Les enseignements pour les décideurs politiques
L'article se conclut par un avertissement à la fois ludique et sérieux pour les dirigeants. Puisque le résultat dépend de savoir si l'IA est un « partenaire » ou un « remplaçant », la solution dépend de la connaissance de sa nature.
- Si l'IA est un remplaçant, le gouvernement doit construire un filet de sécurité plus solide pour rattraper ceux qui tombent de la Cuisine Formelle.
- Si l'IA est un partenaire, le gouvernement doit se concentrer sur la formation des travailleurs pour qu'ils soient de meilleurs partenaires pour les robots, afin que la Cuisine Formelle puisse croître encore davantage.

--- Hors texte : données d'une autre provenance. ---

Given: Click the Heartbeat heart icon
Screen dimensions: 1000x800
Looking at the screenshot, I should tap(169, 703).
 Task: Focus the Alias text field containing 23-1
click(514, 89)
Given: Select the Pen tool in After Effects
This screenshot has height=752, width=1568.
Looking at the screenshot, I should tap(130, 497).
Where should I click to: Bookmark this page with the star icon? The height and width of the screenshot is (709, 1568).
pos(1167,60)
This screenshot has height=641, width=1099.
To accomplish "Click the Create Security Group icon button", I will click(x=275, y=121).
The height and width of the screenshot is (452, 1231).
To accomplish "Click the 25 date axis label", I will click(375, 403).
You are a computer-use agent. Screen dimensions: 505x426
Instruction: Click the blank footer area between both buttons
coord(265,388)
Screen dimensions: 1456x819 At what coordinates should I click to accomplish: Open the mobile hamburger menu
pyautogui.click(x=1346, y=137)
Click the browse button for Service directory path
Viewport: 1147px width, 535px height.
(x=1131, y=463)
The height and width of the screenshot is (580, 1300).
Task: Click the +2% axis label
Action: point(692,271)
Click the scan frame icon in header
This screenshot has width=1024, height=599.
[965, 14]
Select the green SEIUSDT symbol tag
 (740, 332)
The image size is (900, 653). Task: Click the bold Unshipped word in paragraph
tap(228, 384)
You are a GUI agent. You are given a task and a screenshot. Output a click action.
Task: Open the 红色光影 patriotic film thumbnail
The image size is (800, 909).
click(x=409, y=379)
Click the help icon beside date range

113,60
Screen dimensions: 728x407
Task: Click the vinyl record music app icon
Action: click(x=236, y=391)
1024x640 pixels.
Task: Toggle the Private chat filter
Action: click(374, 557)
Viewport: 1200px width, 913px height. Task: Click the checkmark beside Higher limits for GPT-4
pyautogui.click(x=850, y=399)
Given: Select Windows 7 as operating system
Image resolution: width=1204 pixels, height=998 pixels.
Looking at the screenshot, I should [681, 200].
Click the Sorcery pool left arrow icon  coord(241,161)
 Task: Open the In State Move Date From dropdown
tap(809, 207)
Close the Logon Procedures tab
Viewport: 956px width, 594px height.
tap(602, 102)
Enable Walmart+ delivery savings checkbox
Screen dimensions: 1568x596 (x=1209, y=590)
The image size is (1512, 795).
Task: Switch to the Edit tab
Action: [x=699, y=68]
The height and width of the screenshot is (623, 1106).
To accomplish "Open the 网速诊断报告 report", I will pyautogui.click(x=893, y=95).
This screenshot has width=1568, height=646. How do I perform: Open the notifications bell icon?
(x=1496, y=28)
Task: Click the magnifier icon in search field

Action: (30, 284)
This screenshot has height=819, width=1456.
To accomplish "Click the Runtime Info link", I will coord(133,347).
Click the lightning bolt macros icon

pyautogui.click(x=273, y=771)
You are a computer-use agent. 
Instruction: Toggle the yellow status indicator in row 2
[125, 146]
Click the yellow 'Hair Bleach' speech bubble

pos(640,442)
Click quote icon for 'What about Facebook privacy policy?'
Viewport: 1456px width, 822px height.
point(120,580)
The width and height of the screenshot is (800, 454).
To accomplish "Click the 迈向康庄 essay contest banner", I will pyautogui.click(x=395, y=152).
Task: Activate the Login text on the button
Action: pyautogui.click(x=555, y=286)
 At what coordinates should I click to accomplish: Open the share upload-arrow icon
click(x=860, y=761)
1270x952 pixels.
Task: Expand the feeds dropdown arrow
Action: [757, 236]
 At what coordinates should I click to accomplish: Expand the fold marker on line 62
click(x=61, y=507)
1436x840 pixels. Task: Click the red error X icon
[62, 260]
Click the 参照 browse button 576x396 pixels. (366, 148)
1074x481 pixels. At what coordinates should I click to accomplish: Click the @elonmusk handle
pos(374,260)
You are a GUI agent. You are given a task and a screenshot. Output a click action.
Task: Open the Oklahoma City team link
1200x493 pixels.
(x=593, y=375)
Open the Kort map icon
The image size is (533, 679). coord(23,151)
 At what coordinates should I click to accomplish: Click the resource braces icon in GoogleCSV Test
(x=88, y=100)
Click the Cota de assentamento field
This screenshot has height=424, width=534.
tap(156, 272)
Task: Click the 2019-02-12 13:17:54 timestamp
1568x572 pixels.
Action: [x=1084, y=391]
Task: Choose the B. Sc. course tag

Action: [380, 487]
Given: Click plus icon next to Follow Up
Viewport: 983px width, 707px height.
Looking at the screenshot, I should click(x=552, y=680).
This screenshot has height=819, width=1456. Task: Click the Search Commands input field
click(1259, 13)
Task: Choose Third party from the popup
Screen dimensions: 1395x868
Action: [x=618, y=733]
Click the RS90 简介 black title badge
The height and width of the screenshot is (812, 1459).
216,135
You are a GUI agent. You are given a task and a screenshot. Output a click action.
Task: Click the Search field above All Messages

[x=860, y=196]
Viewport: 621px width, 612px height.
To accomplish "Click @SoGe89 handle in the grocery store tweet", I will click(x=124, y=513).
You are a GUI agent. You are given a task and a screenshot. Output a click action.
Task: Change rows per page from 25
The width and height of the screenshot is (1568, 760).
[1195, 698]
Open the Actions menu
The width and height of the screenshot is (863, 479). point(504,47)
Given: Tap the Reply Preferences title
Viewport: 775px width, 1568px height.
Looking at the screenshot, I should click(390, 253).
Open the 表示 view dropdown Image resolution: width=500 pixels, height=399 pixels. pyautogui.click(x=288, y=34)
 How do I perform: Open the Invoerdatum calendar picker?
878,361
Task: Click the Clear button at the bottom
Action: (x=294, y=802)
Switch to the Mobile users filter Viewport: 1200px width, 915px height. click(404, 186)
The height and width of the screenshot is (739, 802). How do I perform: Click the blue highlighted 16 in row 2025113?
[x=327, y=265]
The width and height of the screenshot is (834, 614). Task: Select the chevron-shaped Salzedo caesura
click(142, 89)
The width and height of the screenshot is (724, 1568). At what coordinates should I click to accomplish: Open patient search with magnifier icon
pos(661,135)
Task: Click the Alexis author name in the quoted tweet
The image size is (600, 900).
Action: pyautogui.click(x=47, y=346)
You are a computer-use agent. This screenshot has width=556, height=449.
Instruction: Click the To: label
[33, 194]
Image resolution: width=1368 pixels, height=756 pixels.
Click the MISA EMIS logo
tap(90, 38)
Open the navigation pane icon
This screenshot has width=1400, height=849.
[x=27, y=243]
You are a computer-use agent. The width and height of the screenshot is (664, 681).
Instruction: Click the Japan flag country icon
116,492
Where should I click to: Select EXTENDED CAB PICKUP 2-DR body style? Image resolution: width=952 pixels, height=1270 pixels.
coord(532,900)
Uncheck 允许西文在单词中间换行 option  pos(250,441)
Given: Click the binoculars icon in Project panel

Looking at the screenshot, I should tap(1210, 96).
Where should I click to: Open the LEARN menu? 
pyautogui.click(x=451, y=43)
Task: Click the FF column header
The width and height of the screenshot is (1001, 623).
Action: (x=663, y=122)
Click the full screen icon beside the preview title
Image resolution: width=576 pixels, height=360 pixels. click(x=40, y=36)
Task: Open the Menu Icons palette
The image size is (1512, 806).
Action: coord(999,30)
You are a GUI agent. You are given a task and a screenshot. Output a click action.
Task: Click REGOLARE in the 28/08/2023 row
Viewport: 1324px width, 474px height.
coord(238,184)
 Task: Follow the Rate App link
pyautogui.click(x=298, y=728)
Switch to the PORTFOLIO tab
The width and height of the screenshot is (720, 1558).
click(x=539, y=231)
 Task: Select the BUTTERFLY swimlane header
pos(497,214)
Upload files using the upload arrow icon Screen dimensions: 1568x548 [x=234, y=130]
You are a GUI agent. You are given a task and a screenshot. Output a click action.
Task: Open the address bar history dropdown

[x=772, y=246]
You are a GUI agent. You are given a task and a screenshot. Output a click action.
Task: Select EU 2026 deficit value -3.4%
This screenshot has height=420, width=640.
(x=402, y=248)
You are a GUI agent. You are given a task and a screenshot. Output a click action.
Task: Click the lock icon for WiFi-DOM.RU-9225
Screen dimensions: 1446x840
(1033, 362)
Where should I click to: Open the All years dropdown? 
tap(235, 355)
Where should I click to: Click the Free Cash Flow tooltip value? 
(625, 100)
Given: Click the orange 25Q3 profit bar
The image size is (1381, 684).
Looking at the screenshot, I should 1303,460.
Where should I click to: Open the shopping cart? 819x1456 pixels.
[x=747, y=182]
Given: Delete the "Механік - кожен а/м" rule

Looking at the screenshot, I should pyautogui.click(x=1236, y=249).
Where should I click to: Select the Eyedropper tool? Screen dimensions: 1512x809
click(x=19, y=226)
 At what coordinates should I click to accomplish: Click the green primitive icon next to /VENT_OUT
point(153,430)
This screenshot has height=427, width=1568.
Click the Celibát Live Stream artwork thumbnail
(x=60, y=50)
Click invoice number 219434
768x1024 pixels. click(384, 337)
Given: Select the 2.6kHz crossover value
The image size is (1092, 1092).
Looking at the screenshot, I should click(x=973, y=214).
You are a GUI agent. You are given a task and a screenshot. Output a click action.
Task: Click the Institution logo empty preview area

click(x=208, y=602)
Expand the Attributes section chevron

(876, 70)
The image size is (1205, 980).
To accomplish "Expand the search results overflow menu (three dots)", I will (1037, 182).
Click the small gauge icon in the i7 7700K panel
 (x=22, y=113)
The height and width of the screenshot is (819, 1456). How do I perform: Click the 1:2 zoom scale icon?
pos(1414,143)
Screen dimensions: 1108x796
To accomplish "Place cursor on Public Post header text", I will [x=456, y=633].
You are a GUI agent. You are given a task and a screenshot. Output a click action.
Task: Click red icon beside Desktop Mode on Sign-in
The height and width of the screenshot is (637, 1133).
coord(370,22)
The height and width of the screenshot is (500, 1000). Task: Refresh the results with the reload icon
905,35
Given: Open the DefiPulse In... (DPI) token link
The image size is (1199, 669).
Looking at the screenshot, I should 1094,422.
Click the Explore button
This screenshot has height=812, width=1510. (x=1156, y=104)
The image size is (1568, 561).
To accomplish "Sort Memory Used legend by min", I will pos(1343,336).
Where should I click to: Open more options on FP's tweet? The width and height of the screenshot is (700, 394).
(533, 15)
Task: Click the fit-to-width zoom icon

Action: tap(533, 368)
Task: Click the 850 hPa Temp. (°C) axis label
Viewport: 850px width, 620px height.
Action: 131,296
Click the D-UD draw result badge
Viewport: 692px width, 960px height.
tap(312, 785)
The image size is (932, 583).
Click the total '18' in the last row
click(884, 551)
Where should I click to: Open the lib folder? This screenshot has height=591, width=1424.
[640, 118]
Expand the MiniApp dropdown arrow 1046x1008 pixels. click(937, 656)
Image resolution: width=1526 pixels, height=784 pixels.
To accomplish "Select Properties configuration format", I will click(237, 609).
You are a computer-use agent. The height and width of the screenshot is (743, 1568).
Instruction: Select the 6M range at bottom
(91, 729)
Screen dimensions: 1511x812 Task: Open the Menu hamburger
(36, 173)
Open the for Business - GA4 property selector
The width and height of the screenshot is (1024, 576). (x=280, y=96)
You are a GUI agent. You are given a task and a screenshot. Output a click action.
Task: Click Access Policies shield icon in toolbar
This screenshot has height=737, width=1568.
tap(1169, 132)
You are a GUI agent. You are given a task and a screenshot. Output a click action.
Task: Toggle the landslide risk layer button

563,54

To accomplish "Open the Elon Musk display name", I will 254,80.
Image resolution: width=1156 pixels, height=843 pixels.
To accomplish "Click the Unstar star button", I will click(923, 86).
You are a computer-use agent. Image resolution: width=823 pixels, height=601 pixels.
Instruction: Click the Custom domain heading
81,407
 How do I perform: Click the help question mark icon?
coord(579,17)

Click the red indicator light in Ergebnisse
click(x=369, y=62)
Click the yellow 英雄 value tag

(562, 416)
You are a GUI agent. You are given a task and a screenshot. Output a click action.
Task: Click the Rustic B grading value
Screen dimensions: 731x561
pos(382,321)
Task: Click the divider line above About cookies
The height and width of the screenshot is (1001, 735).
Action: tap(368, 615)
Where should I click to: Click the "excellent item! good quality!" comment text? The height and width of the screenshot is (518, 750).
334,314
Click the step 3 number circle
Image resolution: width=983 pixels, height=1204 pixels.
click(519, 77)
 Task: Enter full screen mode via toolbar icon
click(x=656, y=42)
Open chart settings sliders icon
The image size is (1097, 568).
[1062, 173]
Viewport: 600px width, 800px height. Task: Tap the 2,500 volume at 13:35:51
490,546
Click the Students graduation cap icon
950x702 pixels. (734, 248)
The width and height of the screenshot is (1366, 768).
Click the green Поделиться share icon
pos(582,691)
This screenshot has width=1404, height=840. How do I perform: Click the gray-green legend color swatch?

Les auteurs suggèrent que la chose la plus importante qu'un pays puisse faire est de déterminer la « personnalité » de l'IA dans ses industries spécifiques. S'ils se trompent, ils pourraient essayer de protéger les travailleurs contre une menace qui n'existe pas, ou échouer à les protéger d'une menace bien réelle. En fin de compte, l'article montre que l'avenir du travail n'est pas écrit dans le marbre ; il dépend de la manière dont nous choisissons d'associer nos compétences humaines à nos nouveaux outils numériques.